▶ _WHAT YOU HAVE TO DO_:
Please restate the data word for word, in full.
[Start of section]
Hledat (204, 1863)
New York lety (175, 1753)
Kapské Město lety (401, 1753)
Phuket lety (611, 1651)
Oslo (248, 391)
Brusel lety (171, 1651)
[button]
[End of section]
▶ _TASK OUTPUT_:
Hledat (204, 1863)
New York lety (175, 1753)
Kapské Město lety (401, 1753)
Phuket lety (611, 1651)
Oslo (248, 391)
Brusel lety (171, 1651)
[button]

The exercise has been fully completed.